Par Roxana Azimi · L'ŒIL

Le 1 juin 2005

La galerie Tendances présente jusqu’au 25 juin une trentaine de dessins de George Grosz, l’un des tenants de la Nouvelle Objectivité, Neue Sachlichkeit en VO. Née en Allemagne après la Seconde Guerre mondiale en opposition avec l’inclination décorative des expressionnistes, cette étiquette qui fédère Max Beckmann et Otto Dix, offre une vision impitoyable de la réalité. Les dessins au trait acéré de Grosz permettent de percevoir les changements à la fois urbains et socio-économiques de Berlin entre 1912 et 1924. Dans ses premiers croquis, Grosz commence à apprivoiser la capitale allemande, ses vagabonds et ses métiers de fortune.
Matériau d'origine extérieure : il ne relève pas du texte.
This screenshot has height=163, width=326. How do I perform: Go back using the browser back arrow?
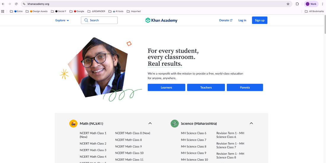(x=3, y=4)
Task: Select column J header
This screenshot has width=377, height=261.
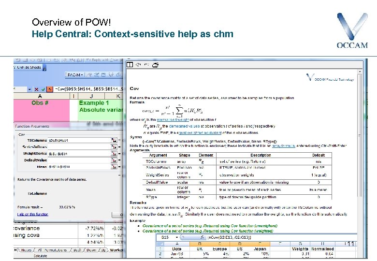Action: (91, 96)
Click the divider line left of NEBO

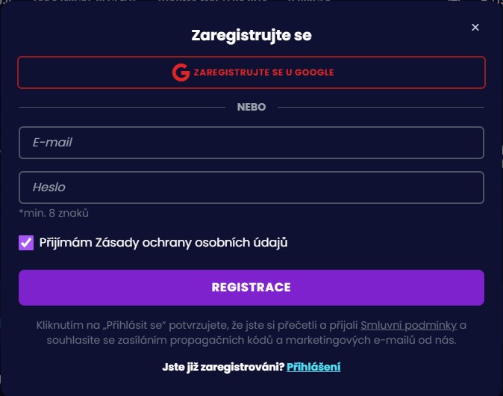119,107
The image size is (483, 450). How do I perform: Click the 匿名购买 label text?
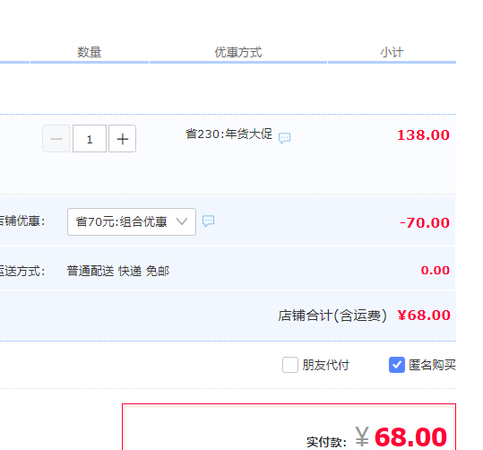[x=432, y=365]
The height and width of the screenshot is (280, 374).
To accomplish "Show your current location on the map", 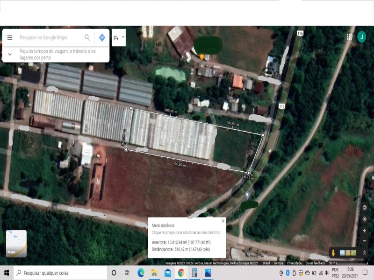I will pyautogui.click(x=365, y=219).
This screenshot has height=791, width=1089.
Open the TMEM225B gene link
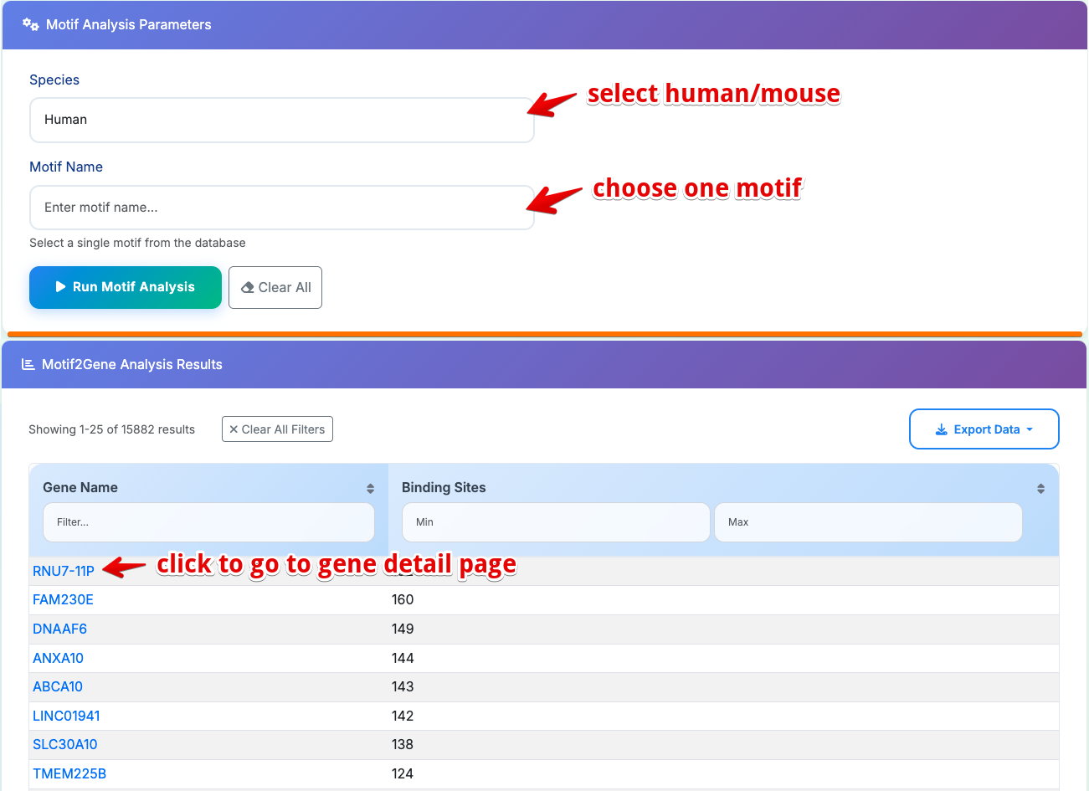(x=69, y=773)
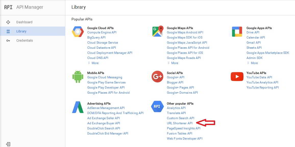Click the Google Maps APIs pin icon

pyautogui.click(x=157, y=31)
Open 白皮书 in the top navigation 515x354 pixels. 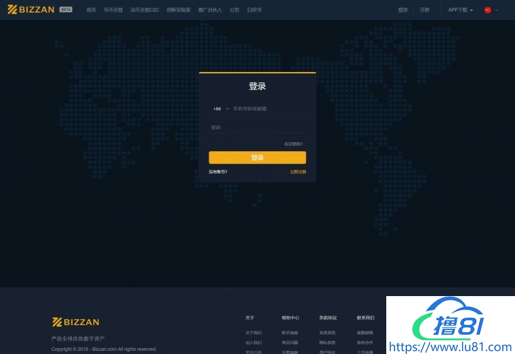click(x=254, y=10)
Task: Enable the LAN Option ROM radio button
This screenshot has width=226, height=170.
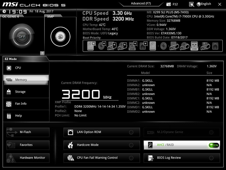Action: coord(131,132)
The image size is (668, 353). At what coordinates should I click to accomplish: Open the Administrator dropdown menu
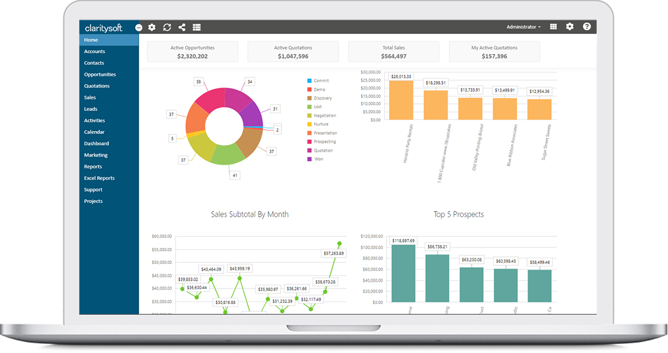click(522, 27)
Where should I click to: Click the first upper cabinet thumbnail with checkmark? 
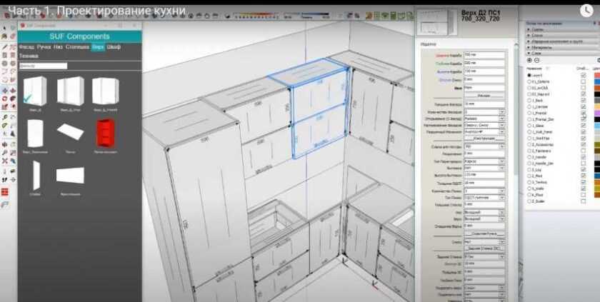tap(34, 91)
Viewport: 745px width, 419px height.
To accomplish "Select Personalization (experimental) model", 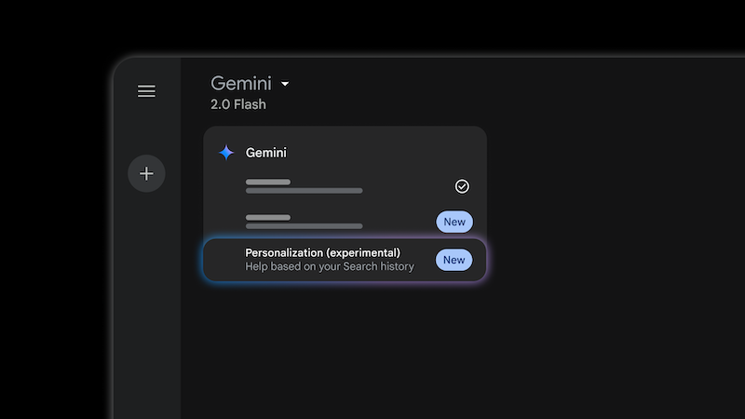I will pos(322,252).
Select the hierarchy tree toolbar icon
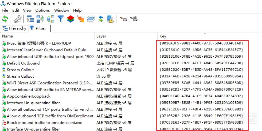 point(30,19)
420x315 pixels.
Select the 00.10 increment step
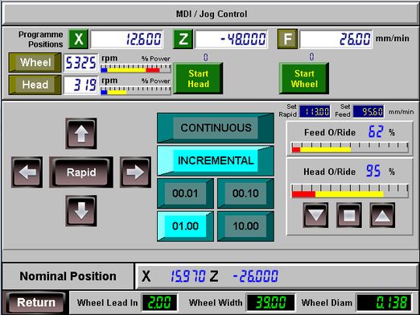tap(245, 193)
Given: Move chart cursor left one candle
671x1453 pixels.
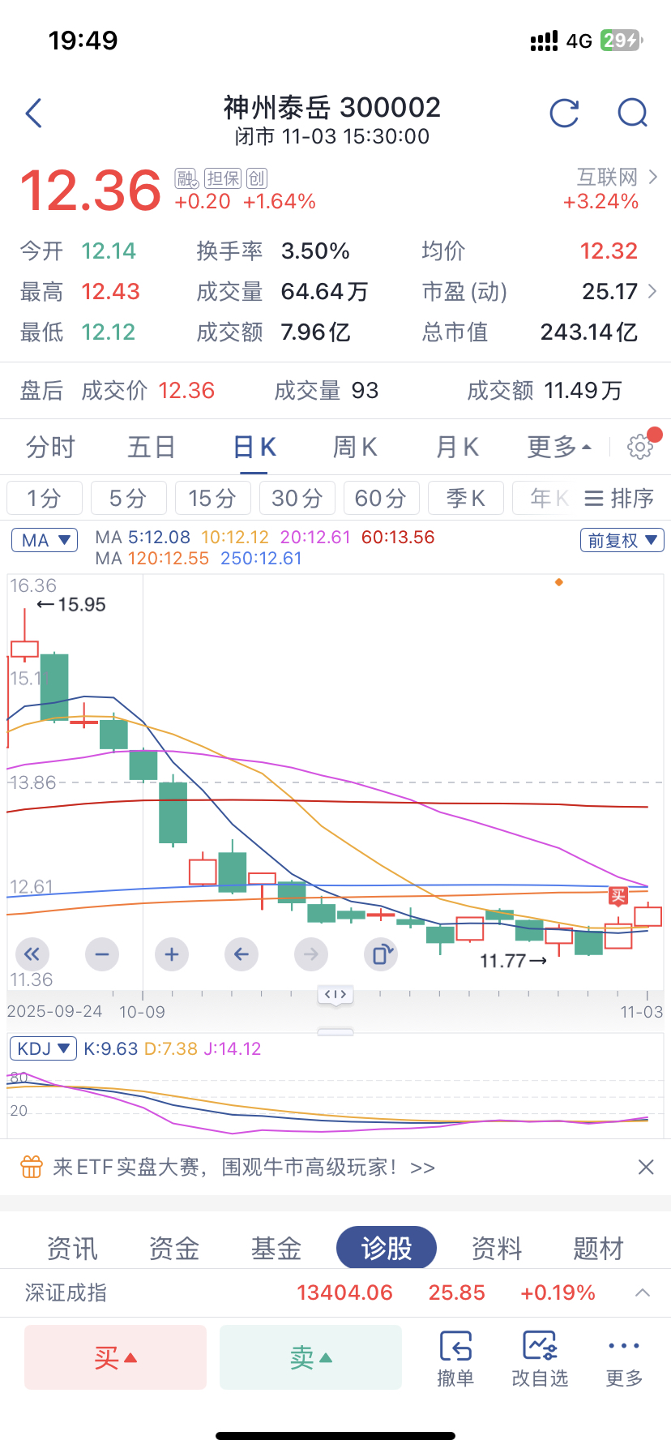Looking at the screenshot, I should coord(241,954).
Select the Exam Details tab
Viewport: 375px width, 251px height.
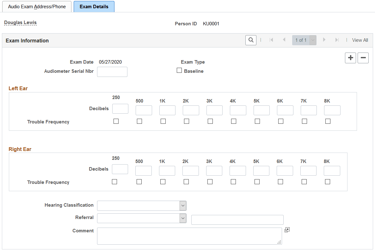tap(94, 6)
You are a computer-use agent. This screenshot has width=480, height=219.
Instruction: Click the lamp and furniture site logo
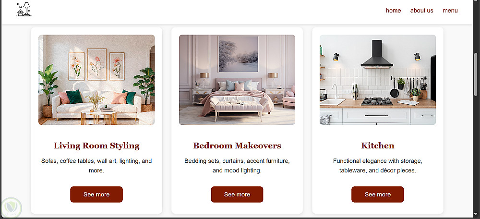point(24,10)
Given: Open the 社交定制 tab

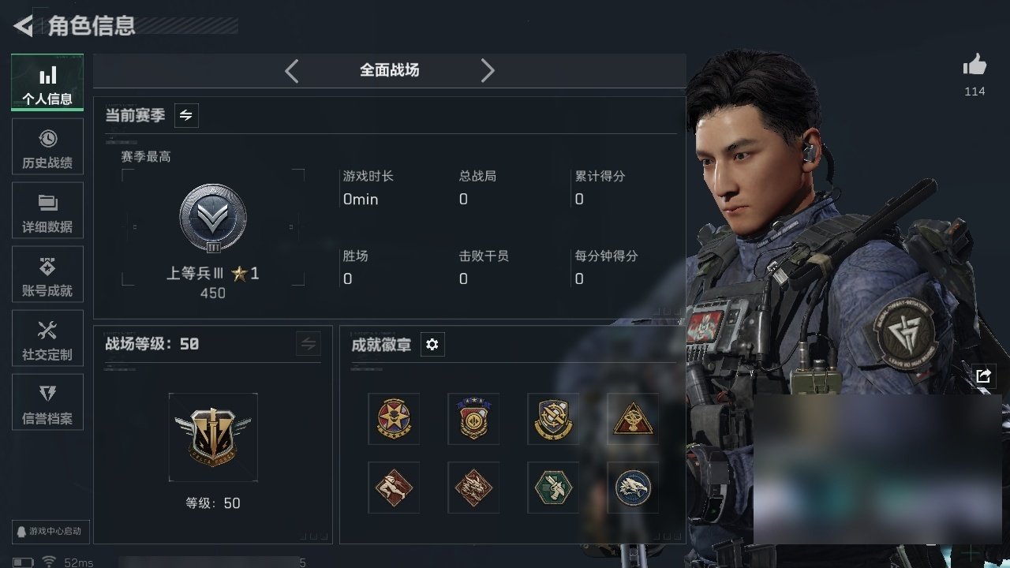Looking at the screenshot, I should point(47,338).
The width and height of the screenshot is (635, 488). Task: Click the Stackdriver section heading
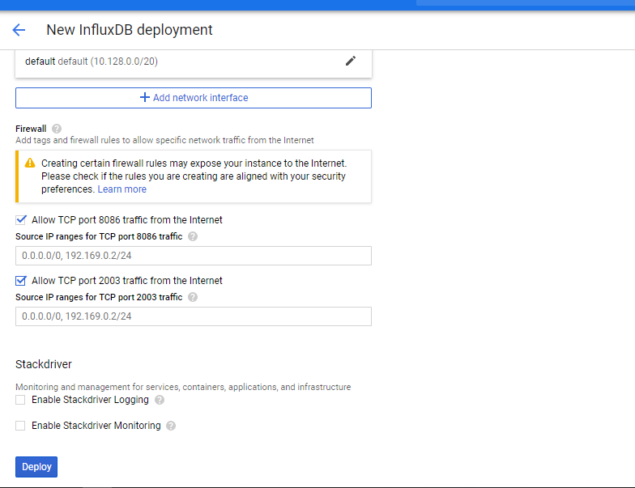pyautogui.click(x=44, y=364)
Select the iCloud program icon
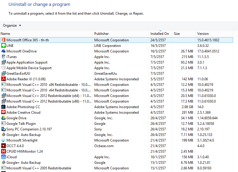Image resolution: width=238 pixels, height=172 pixels. click(x=4, y=157)
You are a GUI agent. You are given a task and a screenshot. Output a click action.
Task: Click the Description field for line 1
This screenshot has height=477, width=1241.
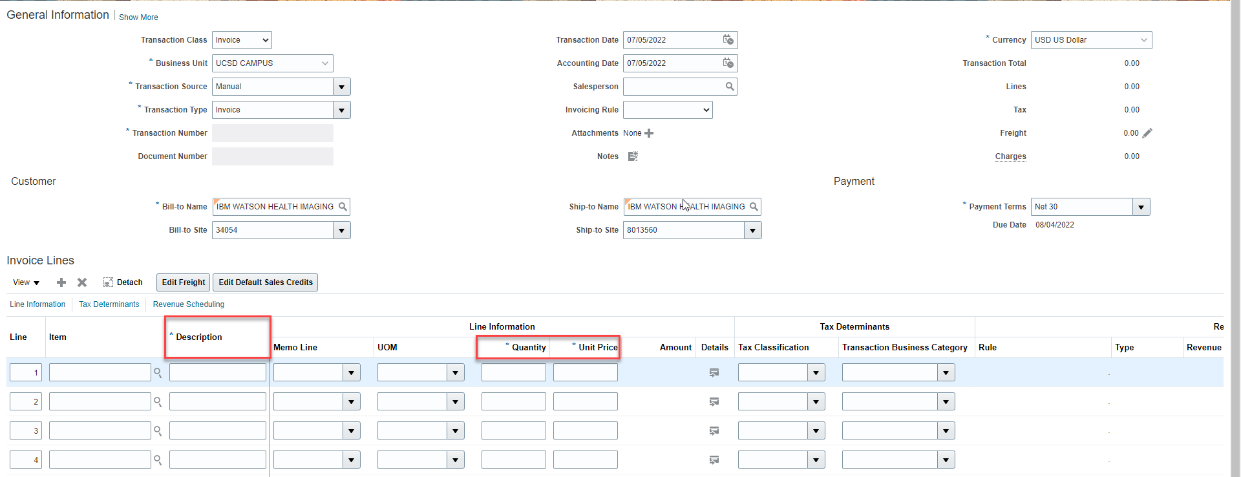217,373
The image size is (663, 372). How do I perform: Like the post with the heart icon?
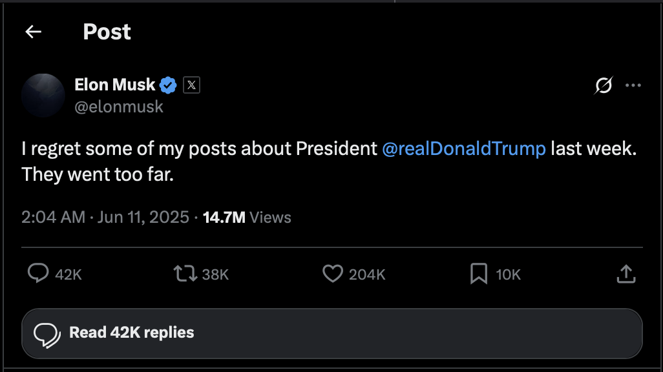pos(332,274)
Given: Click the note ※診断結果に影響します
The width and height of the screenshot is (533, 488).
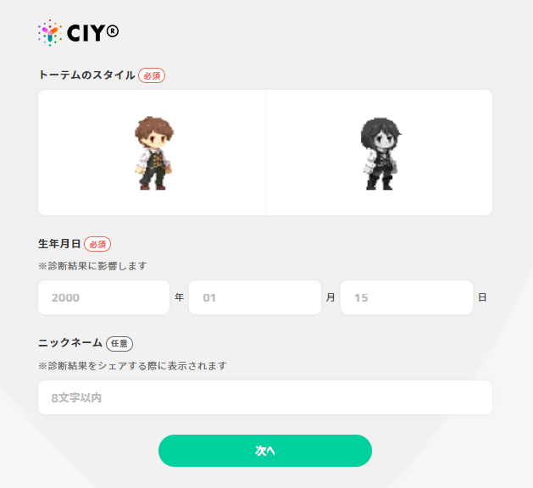Looking at the screenshot, I should click(92, 266).
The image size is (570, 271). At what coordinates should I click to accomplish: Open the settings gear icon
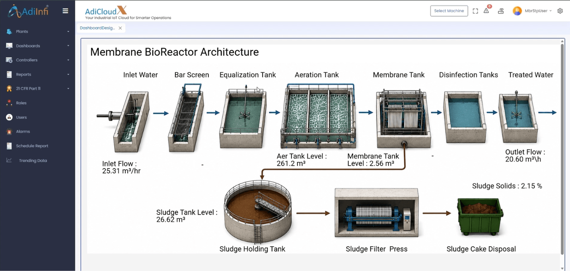point(560,11)
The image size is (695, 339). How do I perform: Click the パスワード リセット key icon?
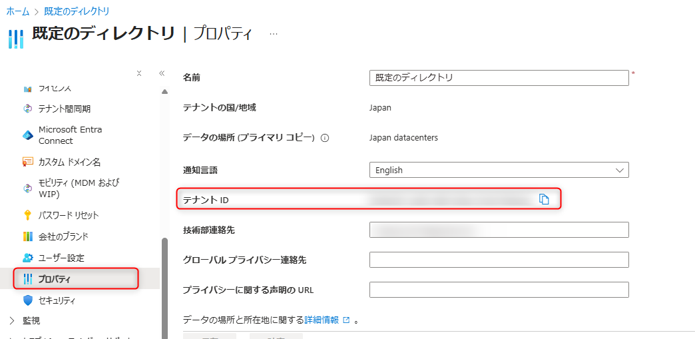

Une mine de plomb de 1912 baptisée Vendeur de rue est à l’affiche pour 1 100 euros. Peu à peu son œuvre se peuple de faits divers réels et imaginaires sur lesquels plane l’inquiétante étrangeté de l’écrivain Edgar Allan Poe. Une ambiance plus baudelairienne, vénéneuse et désenchantée se perçoit dans la Putain proposée pour 13 500 euros. Vers 1915, ses dessins s’attachent aussi à des thèmes plus légers comme les gens du cirque, les acrobates et les danseurs de claquettes.
Agitateur devant l’éternel, Grosz trouve sa pleine expression dans les années 1920. Il se focalise alors sur les tensions sociales d’un Berlin devenu mégapole. Car la physionomie de la capitale a nettement
évolué dans l’entre-deux-guerres. L’annexion de la proche banlieue gonfle l’agglomération qui passe de 6 700 à 87 000 hectares. Dans le même temps, les conditions économiques se dégradent, l’inflation poursuit sa folle envolée. En novembre 2003 le dollar vaut un milliard de marks ! Pendant que toute une frange de la population s’appauvrit, les profiteurs s’engraissent, à l’image du célèbre industriel spéculateur Hugo Stinnes que Grosz brocarde dans un dessin baptisé À la santé de Stinnes (25 000 euros). Des usuriers ignorant que la misère est homicide.

« George Grosz, les années berlinoises », PARIS, galerie Tendances, 105 rue Quincampoix, VIIIe, tél. 01 42 78 61 79, jusqu’au 25 juin.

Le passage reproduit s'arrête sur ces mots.